### DESCRIPTION OF THE TASK
Down to the last line below, write out every line exactly, starting with the one that contains "This screenshot has" and leaving out the pictures.

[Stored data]
========================================

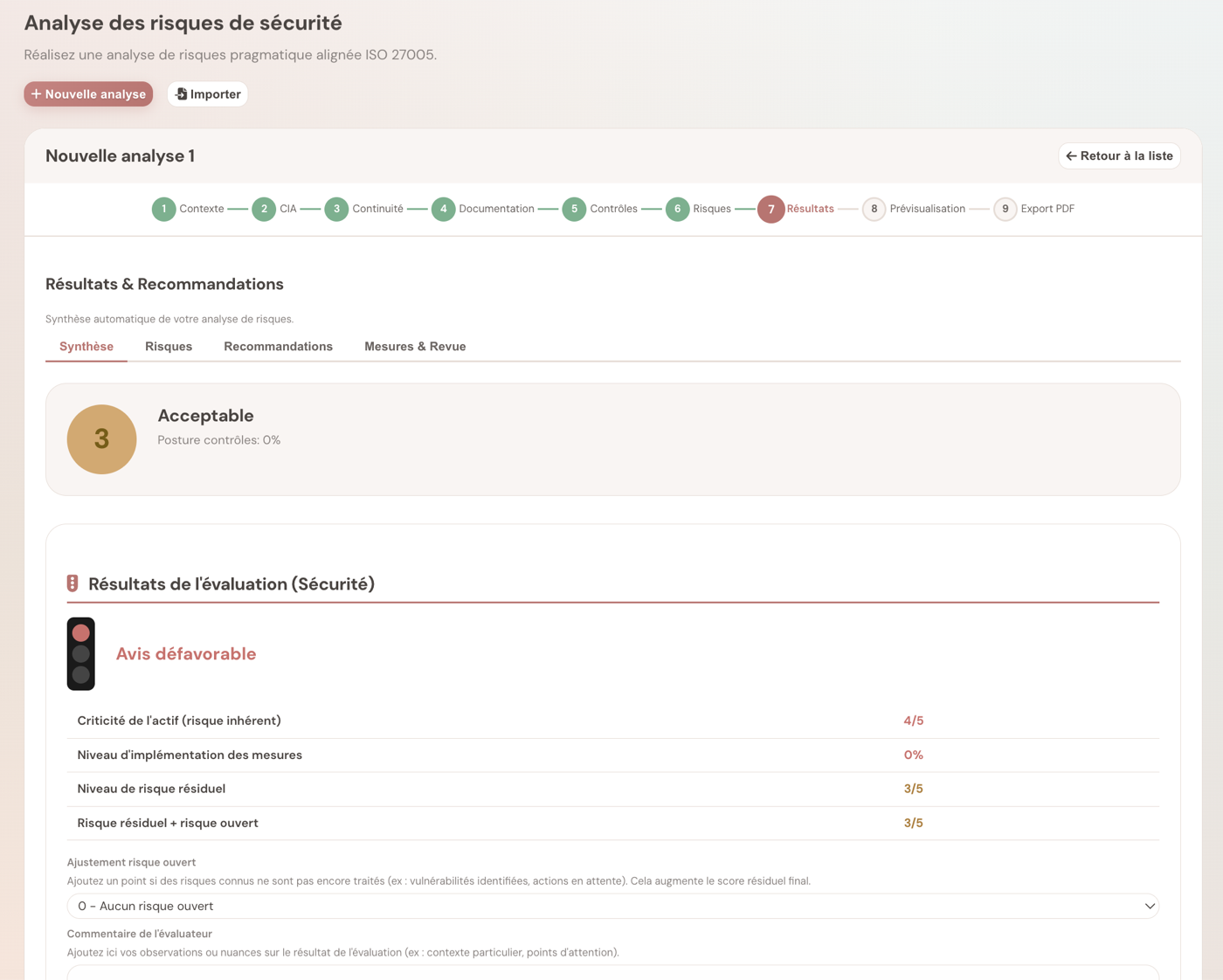The width and height of the screenshot is (1223, 980).
Task: Advance to step 8 Prévisualisation circle
Action: [874, 210]
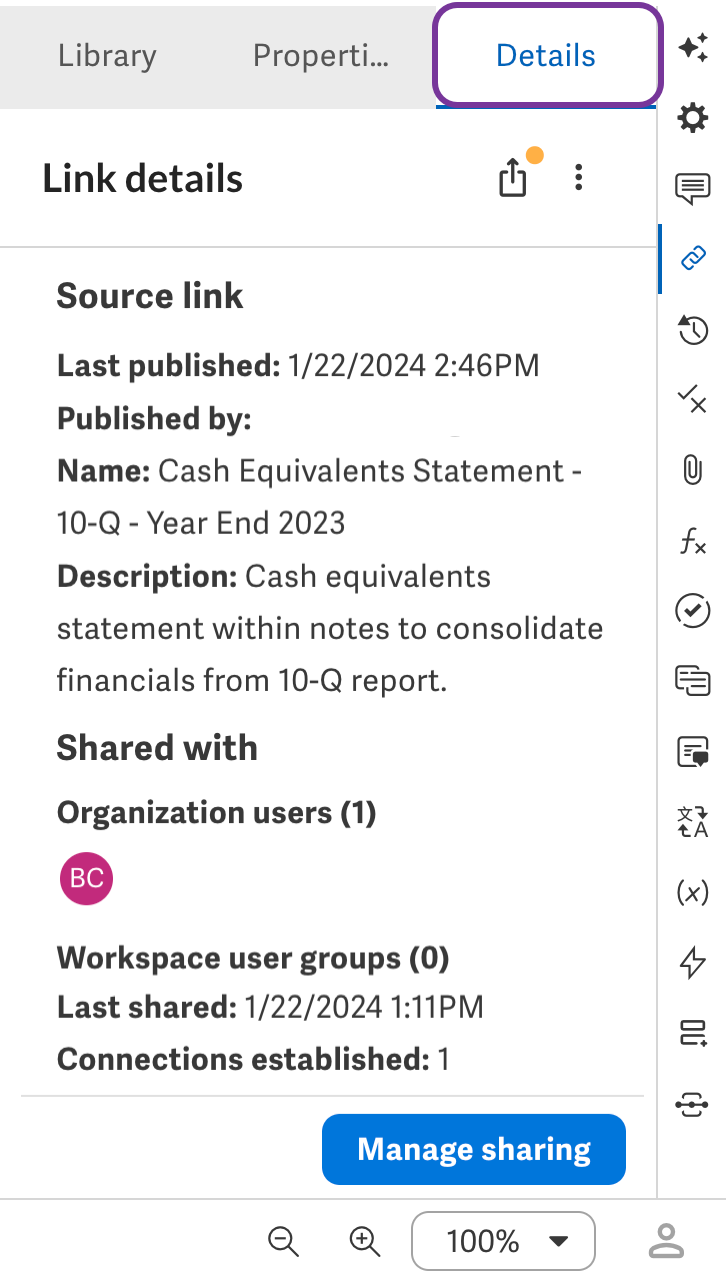Open the history clock panel

click(693, 330)
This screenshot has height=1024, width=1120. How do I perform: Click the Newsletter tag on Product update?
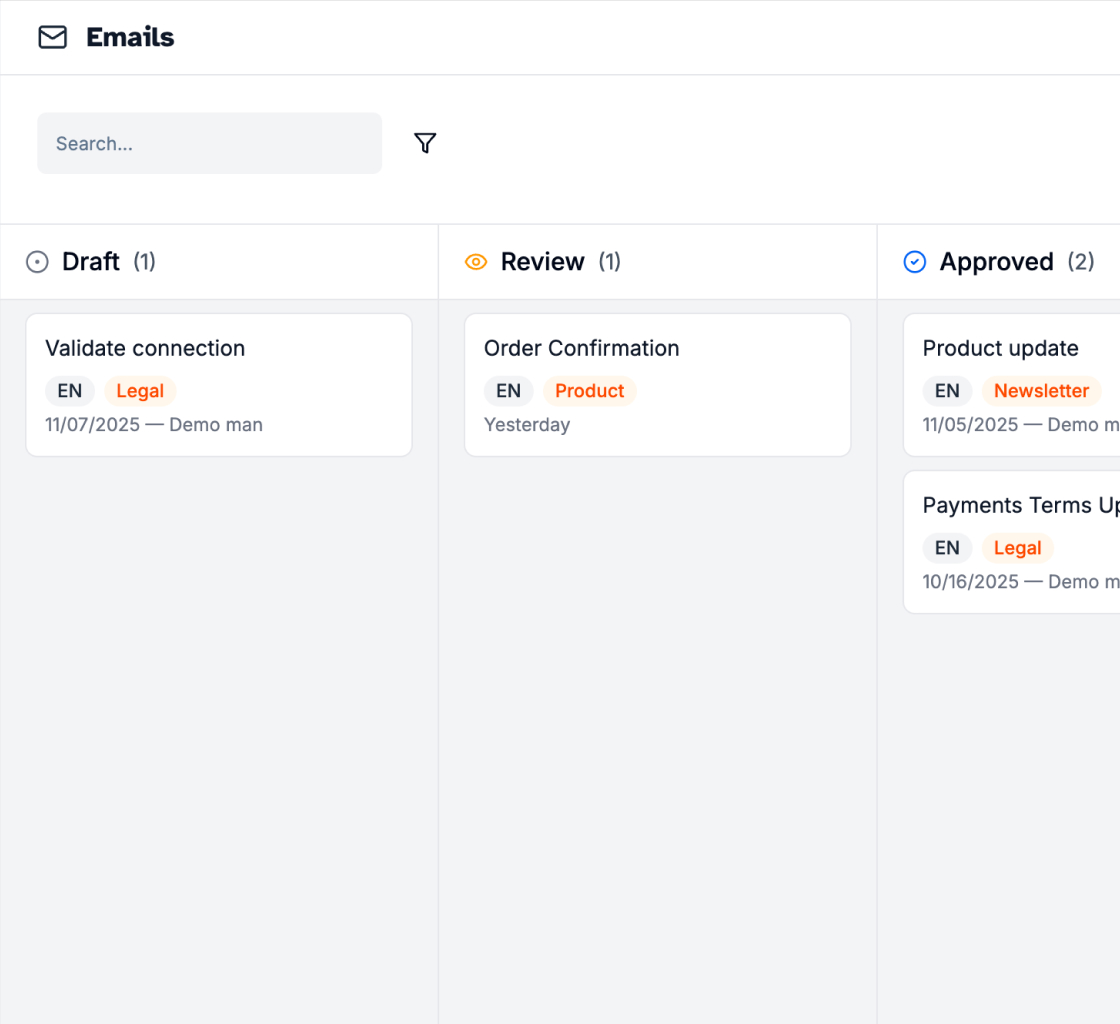click(x=1041, y=391)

========================================

### RESPONSE TO THIS EXERCISE
This screenshot has height=1024, width=1120. How do I perform: Click the Newsletter tag on Product update?
click(x=1041, y=391)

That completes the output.